Saturday's performance of "Bracko" and "Cassandra Float Can," a collaboration between poet Anne Carson, dancer and choreographer Rashaun Mitchell, dancer Marcie Munnerlyn and artist Robert Currie, was in many ways a typical "artsy" event—sparse, intellectual, unconventional and a little baffling. The performance was thought-provoking in a deliberately confusing and highly open-to-interpretation way.
"Collaboration" was the word of the evening, and the emphasis on collaboration was evident throughout the performance. It was even in the title: "…A collaborative performance of movement and text." In her introductory speech, Carson called the event "truly collaborative" and informed the audience that merely being present made them part of this great collaboration.
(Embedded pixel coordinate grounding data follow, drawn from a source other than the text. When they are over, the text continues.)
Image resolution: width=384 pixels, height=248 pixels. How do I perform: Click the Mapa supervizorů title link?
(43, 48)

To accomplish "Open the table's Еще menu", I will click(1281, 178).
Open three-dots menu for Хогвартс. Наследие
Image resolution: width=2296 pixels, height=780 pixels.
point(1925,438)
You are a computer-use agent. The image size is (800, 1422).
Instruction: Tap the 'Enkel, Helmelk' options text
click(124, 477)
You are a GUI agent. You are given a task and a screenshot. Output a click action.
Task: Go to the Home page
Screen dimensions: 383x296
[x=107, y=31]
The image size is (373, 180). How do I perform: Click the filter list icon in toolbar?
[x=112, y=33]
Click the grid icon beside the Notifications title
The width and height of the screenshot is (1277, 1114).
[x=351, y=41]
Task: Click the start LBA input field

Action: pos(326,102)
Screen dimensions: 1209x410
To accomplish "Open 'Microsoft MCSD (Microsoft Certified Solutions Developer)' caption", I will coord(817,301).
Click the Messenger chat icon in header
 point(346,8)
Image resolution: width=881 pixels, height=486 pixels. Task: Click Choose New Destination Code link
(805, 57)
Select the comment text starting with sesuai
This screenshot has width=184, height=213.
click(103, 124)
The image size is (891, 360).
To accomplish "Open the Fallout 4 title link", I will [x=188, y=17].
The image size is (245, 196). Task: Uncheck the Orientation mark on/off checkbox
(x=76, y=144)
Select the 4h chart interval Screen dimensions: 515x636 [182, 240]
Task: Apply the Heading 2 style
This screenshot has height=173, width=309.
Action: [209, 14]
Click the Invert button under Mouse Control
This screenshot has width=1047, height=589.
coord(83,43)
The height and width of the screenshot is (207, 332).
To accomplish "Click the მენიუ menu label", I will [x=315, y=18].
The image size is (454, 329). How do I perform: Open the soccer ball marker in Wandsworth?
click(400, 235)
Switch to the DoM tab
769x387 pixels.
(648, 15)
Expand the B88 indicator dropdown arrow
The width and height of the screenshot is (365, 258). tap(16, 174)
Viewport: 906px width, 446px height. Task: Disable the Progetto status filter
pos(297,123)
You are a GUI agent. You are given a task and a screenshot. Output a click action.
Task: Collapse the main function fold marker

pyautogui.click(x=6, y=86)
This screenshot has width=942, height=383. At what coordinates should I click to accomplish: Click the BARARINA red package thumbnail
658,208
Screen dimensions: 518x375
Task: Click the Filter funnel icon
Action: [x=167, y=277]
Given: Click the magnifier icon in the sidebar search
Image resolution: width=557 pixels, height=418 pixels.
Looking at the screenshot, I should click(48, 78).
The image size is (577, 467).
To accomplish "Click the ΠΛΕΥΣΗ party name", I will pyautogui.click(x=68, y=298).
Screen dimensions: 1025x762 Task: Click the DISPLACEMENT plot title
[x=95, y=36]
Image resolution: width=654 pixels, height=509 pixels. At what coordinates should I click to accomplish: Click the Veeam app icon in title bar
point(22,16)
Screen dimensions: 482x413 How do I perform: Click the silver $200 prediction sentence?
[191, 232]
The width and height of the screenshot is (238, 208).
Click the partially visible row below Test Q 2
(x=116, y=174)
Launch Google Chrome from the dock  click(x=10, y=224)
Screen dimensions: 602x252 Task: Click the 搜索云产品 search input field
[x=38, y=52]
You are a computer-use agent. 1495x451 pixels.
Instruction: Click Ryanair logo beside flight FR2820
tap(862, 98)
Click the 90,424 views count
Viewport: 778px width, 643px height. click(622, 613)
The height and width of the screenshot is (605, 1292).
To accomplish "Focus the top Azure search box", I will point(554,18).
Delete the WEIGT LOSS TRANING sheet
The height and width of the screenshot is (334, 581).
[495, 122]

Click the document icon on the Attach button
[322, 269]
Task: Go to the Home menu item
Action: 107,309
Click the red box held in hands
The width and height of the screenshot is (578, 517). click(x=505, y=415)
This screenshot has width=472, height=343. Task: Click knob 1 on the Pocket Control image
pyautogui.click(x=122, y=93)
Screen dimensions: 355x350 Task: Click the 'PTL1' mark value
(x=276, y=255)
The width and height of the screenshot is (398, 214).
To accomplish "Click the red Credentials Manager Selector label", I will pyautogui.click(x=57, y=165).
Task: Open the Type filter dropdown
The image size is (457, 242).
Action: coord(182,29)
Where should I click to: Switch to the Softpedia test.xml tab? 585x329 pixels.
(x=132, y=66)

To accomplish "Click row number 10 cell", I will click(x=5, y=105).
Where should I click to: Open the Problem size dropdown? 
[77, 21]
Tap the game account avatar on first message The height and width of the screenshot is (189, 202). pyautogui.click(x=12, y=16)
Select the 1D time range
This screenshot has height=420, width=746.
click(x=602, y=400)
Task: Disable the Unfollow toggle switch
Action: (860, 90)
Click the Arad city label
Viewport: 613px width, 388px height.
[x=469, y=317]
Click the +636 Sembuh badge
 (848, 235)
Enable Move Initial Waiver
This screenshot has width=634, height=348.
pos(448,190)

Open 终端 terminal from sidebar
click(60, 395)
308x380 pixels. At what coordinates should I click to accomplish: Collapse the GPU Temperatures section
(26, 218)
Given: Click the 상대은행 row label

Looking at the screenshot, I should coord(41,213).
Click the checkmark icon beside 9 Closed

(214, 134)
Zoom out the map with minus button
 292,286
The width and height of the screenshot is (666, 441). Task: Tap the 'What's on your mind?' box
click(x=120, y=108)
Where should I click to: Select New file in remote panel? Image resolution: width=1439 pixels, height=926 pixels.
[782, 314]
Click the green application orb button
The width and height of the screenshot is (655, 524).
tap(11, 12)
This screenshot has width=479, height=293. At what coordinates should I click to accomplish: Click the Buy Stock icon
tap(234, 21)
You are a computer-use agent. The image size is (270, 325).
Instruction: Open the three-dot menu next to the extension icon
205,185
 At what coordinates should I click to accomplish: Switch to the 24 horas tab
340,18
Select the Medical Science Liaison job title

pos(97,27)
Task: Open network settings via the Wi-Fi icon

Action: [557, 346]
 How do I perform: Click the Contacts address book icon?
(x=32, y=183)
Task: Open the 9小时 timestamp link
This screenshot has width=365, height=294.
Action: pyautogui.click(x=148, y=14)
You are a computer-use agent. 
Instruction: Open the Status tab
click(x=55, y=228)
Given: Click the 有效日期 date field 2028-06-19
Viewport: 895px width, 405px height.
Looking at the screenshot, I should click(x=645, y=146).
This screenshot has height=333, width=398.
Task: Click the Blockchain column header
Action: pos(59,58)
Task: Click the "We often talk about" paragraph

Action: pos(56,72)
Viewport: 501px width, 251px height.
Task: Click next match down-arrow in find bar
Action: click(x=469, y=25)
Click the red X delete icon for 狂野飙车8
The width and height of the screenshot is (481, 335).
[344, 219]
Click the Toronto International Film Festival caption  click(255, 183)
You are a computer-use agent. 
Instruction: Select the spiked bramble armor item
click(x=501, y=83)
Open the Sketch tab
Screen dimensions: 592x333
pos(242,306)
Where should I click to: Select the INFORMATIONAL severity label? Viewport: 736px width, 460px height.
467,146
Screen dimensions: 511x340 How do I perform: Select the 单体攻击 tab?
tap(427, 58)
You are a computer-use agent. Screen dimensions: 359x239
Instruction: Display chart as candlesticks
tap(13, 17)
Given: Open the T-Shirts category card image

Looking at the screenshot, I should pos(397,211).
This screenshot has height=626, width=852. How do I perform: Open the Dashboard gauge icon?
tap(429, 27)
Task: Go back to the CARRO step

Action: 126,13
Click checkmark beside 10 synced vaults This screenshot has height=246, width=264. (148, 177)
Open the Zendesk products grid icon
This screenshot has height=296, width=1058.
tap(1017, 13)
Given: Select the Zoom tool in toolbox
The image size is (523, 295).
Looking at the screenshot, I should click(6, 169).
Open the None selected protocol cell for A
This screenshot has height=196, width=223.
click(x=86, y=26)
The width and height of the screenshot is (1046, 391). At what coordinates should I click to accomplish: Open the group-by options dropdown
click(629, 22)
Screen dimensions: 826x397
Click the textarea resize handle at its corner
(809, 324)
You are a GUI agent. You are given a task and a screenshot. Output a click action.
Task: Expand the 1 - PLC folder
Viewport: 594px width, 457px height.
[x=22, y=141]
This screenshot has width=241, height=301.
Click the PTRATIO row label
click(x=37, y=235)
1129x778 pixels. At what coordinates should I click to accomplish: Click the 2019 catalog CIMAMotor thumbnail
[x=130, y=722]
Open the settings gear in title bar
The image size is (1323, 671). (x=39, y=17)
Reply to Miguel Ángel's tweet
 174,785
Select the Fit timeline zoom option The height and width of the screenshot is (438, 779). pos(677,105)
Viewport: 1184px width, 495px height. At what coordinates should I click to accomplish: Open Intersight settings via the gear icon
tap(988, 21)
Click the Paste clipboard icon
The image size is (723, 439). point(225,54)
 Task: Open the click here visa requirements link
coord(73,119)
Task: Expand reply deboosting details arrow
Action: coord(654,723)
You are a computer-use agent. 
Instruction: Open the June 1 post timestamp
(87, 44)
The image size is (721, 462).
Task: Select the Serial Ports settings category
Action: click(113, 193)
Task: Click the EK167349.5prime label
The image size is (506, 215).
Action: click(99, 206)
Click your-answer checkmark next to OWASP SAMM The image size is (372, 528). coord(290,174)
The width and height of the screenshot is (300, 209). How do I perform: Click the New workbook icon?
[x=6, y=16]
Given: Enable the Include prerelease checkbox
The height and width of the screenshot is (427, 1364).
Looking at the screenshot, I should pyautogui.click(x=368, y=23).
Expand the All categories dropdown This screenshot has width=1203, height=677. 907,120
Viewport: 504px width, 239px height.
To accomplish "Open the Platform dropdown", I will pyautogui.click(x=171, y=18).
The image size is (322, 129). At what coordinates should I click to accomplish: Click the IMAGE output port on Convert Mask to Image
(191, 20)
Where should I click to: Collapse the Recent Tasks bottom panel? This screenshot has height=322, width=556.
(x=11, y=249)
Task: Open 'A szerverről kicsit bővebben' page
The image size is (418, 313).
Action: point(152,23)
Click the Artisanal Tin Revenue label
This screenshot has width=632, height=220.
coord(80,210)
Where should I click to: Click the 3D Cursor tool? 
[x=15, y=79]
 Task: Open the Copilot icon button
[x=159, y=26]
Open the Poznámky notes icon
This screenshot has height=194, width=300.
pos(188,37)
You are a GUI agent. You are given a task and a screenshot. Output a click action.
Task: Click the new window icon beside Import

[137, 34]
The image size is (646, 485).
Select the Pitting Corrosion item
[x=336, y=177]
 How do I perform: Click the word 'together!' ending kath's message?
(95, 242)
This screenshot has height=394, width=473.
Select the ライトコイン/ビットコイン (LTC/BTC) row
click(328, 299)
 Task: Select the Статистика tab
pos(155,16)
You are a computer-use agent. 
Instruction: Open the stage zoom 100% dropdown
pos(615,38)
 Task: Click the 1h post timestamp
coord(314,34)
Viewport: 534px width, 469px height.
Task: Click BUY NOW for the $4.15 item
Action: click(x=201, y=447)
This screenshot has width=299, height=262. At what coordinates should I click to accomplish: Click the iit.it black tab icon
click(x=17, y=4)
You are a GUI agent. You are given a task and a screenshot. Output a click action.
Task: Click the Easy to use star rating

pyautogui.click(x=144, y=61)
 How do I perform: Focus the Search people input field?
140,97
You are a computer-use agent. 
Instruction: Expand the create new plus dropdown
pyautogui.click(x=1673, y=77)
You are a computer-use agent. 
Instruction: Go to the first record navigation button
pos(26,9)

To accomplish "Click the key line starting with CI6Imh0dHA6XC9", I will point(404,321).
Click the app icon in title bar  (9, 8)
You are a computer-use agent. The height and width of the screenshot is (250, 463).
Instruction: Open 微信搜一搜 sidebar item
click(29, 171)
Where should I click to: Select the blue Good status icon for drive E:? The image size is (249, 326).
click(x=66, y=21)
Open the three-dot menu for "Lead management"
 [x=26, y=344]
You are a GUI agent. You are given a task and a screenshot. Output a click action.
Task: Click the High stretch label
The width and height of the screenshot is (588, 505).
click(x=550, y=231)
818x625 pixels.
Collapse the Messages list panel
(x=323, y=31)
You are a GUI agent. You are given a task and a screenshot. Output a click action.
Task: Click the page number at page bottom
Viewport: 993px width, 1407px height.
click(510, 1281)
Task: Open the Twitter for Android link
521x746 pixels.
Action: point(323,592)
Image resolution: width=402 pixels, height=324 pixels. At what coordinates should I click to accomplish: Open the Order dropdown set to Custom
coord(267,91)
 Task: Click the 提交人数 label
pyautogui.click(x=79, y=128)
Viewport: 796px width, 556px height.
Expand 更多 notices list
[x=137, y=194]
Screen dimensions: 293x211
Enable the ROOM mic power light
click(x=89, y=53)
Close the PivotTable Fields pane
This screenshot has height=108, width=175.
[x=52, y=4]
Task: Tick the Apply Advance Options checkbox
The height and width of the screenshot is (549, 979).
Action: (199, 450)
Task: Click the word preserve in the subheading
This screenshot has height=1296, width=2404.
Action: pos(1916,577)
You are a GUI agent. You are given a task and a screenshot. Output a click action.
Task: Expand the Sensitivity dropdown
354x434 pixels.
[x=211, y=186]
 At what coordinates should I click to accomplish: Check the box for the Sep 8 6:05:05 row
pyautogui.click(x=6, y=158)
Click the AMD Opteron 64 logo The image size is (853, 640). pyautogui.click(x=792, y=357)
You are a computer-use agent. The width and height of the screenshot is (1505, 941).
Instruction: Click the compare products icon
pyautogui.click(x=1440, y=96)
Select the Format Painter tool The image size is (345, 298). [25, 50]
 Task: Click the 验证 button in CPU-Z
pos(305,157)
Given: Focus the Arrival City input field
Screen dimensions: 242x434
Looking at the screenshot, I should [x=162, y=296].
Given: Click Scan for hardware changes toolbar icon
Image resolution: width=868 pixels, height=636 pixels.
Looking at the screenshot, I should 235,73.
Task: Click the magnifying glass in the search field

"Cassandra Float Can" was a multimedia lecture, but not in the usual way. Pictures of architect Gordon Matta-Clark's famous "building cuts" were projected onto a screen. They were also carried around the auditorium by the 10 students involved in the production, a wise artistic choice that not only reached out to the audience, but also exposed the audience to many of the pictures up close in addition to that projected on the screen, which helped establish the continuity and similarity between the images. It took Carson's words, in the form of a particularly rambling lecture, to explain the connection between Matta-Clark's work and the complex web of Greek language, translation, and the story of the Trojan Princess Cassandra in Aeschylus' "Agamemnon." There was never a sudden, dramatic epiphany, nor did Carson elucidate her point neatly in one sentence. Instead, similarities gradually became clear as Carson drew seemingly tenuous connections. Puzzle pieces eventually coming together would be a more apt metaphor than the image of a lightbulb suddenly turning on.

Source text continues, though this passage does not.